He doesn't understand. Hadn't that man wanted a fight? Hadn't he called Sukuna a curse, just like so many others?
…But he'd also called him a child. Is that why?
Is that why he left Sukuna alive?
“Hey there,” the man says, careless smile back on his face. He's sitting in a similar wooden chair across from Sukuna, one arm thrown over the back, one leg crossed loosely over the other. “Good to see you awake. Remember me?”
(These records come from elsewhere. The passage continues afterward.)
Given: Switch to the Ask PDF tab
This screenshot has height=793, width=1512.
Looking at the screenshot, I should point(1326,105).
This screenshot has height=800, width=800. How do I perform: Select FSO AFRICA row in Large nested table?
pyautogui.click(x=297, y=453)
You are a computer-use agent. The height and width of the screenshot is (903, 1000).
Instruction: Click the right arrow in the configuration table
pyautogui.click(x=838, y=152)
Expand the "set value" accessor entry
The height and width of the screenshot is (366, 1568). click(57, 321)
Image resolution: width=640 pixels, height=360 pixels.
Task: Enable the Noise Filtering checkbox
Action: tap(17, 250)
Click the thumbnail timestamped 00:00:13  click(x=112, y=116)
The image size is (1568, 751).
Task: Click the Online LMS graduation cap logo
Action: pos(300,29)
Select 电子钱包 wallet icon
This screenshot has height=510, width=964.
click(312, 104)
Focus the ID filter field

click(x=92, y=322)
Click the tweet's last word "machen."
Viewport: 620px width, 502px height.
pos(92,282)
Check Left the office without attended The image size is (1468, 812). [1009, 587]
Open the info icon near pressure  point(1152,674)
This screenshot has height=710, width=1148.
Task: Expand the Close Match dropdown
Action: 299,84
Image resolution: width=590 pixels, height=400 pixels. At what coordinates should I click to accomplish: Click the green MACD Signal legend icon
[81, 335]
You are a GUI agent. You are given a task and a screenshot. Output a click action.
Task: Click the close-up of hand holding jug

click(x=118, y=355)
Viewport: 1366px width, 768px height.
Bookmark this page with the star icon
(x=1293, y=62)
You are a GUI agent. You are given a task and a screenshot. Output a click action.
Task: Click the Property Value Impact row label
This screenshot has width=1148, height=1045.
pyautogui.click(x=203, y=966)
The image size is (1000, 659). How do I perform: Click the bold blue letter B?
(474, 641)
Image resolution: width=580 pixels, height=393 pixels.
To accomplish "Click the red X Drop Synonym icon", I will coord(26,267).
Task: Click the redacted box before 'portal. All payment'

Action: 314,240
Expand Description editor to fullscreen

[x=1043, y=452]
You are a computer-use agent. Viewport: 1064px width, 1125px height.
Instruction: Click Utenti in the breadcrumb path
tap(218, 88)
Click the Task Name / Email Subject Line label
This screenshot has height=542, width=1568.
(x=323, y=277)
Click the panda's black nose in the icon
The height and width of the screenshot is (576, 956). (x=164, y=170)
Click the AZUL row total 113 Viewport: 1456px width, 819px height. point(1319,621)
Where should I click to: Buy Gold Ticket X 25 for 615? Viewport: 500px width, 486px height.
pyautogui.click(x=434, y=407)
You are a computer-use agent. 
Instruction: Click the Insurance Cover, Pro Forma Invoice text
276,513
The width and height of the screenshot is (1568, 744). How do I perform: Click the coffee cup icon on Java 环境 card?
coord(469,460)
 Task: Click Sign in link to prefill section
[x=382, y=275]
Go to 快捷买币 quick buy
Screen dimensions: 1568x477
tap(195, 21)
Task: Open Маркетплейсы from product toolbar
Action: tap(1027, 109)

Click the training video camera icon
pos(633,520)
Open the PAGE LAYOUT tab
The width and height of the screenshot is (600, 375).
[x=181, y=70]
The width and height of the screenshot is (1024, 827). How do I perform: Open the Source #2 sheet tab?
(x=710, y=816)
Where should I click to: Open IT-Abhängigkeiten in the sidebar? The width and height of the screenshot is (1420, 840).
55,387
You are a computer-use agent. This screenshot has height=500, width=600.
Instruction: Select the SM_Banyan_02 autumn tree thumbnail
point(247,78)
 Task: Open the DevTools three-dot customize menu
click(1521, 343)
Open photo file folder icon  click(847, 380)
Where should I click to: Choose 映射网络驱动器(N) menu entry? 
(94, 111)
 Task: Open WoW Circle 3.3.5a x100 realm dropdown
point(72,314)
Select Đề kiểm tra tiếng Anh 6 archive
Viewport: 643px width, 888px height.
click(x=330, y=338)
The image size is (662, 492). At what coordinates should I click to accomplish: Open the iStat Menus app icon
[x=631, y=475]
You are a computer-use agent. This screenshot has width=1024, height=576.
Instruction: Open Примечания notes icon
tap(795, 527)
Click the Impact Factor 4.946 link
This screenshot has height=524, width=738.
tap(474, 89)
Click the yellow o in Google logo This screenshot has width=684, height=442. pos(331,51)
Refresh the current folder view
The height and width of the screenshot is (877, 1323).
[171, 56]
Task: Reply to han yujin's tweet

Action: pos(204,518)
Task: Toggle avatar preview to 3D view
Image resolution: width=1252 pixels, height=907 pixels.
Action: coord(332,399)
“...Kuge-sama,” Sukuna says, watching Gojo for any change in his demeanor, any sign of his true intentions. There's nothing keeping Sukuna in the chair. Despite that, he doesn't move.
“Still the same, huh?” Gojo says, almost pleased. “Great, just what I was hoping for.” He leans forward. “So, Sukuna-chan…tell me about yourself. Tell me what you know about Ryoumen Sukuna.”
“...Why?”
Gojo tsks. “Sorry, I'm the one asking the questions here. There are no wrong answers, so don't worry about specifics. Just tell me everything you can remember about yourself.”
Sukuna grasps the edges of the blanket with four sets of small hands. “Will you kill me afterwards?” His voice is no different than when he'd spoken of returning Itadori's robe to him. Plain. Unafraid. A simple question which needs nothing more than a simple answer.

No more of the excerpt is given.